* JOB: Pick up the passage about students' attitudes toward school research projects right after its final sentence and keep it going.

=== DOCUMENT TEXT ===

Another characteristic sign is the relation between students and their projects. In S. Korea, for example, the opinion that everything is buyable (that has been nourished quite well) and the children’s ignorance of their lessons leads many of them to turn Internet upside down as searching for a ready project to buy. In Greece, where for the first time the lesson “Research Project” was added on the school programs, I sensed for the first time such a strong need of “fleeing” among the students. I haven’t seen that great disdain for team work. And still, we all can tell collaboration is the basis for scientific progress.

=== DATA EXCERPT ===

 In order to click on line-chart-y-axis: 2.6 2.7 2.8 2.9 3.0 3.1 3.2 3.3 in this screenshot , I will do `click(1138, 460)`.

===

* ANSWER SPACE:
In my opinion things are simple: education has been put of her own scent! Schools are facing students used to the glamour and the laxness the life in modern society (and specifically, the media) is offering them. The professors are coming face to face with children that understand better than them the new scientific achievements (like computers or videogames) without caring about the science that created them. On the same time, the educative policy is not taking any care to modernize the “hated” subjects, a thing very simple if
new technology and laboratories make a dynamic enter in the school program. And of course, (something we have all said repeatedly) no encouragement is given to the students to work, which is perfectly suitable with our era. I hope (and wish) that more and more students and teachers will get the scent of this journal (or any other similar project) and will start to work with love with all these “awful things”. The time that only a few can discover their own way to enjoy science (or anything else) at school must come to an end. And with this hope, I am waiting until the next issue!